Because things have progressed so fast, help caring for him at home has not been available and I've really struggled out of hours. He's in a lot of pain and it's hard to watch.

Now he's in hospital again and not being able to visit is devastating. Today we discussed, over the phone, a DNR agreement. Everything feels out of control and I'm overwhelmed. Our Macmillan team are wonderful - but 9-5 weekdays. Outside these times I feel completely alone, so at 5am I find myself here.

  • Hi  and welcome to the Online Community, a Community that no one ever really plans to see themselves joining, and so sorry to hear about your partners diagnosis.

    A terminal cancer diagnosis brings a lot of confusion, stress and many questions and as I have not walked the road you may find talking with other people who are on the same type of journey at the moment.

    The Community has various support groups and zi see you have joined our very supportive Carers only and Supporting someone with incurable cancer groups, posting in these groups will connect with others supporting family through their cancer journey

    Follow the links I've created above then you can introduce yourself and post questions selecting '+New' or '+' (depending on your device) you can also join in with existing discussions by clicking on 'reply'. 

    The Macmillan Support Services provides lots of information and support.
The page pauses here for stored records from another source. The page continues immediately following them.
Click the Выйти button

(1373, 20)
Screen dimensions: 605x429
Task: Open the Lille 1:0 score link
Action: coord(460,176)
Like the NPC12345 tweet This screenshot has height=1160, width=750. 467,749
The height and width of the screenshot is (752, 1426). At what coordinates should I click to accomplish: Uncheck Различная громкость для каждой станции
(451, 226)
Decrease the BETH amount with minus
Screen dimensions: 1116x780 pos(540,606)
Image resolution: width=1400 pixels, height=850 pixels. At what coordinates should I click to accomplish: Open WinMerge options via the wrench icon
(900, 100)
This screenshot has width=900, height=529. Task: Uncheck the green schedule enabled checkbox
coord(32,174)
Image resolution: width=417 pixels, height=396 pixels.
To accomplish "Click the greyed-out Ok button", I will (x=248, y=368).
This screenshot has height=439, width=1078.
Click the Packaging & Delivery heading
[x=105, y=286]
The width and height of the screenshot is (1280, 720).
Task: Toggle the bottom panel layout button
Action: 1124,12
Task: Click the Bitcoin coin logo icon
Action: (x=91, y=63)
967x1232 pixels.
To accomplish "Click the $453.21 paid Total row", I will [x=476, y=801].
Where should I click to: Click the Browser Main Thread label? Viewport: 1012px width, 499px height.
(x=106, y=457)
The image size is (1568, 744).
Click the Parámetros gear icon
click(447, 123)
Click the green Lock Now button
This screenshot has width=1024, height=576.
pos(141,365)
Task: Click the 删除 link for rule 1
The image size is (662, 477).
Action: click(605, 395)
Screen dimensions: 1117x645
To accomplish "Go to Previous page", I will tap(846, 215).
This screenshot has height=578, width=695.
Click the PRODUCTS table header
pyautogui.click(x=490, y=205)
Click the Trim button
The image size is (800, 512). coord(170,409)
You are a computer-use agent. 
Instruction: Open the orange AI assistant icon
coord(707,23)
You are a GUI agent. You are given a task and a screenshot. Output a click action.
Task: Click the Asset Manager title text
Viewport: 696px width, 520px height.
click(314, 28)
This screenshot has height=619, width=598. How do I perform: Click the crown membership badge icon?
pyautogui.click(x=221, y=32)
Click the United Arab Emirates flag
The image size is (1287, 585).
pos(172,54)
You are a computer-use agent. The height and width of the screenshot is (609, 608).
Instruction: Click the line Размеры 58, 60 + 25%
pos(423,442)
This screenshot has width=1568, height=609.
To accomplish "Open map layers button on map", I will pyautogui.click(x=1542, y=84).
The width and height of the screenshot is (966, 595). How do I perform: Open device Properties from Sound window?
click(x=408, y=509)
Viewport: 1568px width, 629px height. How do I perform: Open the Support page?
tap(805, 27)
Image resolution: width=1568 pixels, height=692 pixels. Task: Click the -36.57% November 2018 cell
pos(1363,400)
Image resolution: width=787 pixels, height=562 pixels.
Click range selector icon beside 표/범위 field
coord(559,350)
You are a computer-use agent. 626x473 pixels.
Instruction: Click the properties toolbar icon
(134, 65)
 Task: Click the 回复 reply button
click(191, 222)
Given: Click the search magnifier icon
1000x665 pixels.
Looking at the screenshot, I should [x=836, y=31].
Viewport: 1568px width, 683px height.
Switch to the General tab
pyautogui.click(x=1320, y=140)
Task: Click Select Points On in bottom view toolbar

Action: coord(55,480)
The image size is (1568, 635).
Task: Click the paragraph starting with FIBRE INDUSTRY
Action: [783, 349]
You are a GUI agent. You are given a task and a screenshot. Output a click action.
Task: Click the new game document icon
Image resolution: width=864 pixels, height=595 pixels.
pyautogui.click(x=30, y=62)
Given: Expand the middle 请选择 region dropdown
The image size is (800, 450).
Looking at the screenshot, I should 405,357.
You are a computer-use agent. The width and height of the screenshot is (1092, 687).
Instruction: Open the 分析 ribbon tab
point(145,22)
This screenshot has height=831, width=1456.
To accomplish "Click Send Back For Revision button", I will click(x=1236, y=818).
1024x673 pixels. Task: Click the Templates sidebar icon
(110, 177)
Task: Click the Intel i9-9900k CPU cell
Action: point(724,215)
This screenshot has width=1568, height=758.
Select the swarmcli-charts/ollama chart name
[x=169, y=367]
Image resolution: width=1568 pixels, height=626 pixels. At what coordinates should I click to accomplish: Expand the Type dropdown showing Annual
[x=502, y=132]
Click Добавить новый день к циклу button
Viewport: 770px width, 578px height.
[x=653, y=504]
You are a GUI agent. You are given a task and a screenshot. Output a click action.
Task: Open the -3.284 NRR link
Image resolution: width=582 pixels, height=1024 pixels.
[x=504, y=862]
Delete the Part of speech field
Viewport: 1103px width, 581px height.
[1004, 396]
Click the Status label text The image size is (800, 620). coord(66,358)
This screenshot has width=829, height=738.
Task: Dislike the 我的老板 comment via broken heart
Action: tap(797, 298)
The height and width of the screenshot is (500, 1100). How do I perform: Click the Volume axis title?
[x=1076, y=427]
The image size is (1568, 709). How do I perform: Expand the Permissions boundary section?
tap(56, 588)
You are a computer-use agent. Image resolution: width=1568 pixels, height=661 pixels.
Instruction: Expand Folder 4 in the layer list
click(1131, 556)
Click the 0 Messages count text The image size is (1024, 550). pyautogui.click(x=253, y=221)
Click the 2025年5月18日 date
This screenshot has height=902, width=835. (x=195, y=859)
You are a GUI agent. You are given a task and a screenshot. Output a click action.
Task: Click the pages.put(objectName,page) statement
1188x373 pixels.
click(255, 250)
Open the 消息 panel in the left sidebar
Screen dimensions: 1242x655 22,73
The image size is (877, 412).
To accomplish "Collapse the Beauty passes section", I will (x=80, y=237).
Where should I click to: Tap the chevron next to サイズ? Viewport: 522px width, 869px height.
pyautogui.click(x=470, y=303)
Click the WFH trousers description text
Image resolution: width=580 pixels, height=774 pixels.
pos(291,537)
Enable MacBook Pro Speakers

The service is open every day 8am to 8pm and it's free to call on 0808 808 00 00 have a look by Clicking here for more information.

    You can also email them, use the online chat and we also have our Ask an Expert section, but do allow two working days for replies from our expert team.

    All the very best.

    Mike (Thehighlander)

    It always seems impossible until its done - Nelson Mandela

    Community Champion Badge

  • Hello Rarelion

    Really sad to read your post and so sorry for your partners illness and it is so hard to watch your loved one in so much pain, makes you feel totally helpless and guilty at not being able to give them relief from their suffering. I have never been able to come to terms with that and probably never will even though, like you, I have nothing to reproach myself for. Just know that you are doing everything you can and that your partner knows that.

    it is good you have found your way to this site and I hope you will receive support from others.

    Your situation is so much more difficult than my own with this COVID factor, it is so difficult when you have been the primary carer and now things are less under your control but you know your partner is receiving the best of care where he is. It’s just really tough to let others do what you have been doing.

    The DNR form is sadly one of those hurdles that needs to be crossed. Everyone will have their own view but between you, you and your partner will come to the right choice. It is a horrendously difficult thing I’m sorry you guys have had to discuss this.

    You must eat, you must drink and most of all you need to get as much rest as you can. A tall order in your situation. I took plenty of exercise in those dark days to try to tire myself out but that didn’t always work. I got a few hours from watching Paul McKenna meditation videos but today I think it’s called mindfulness rather than meditation.

    i was lucky when my wife was in hospital, they put a mattress on the floor next to her bed and I slept on that for a few weeks before I was able to have her transferred into a hospice where again I was really lucky to be able to sleep in the room with her on a couple of chairs and a blanket. If I had not been able to do that I would have struggled even more than I did, you have my total sympathy.


    you need your strength. Be good to yourself you are going through a terribly traumatic situation. Your partner needs you to be as strong as possible to help him through this. Try to concentrate on that but don’t expect too much from yourself.

    every good wish

    mark

    Cancer may affect my body, but I won’t let it affect my spirit

  • FormerMember
    FormerMember in reply to MrT1

    Thank you Mark

    It is some comfort to know that there is great kindness and support from strangers. Having built a life dependant on each other I will do whatever I can to be as close to him as often as possible. A chair by his bed would be so amazing right now.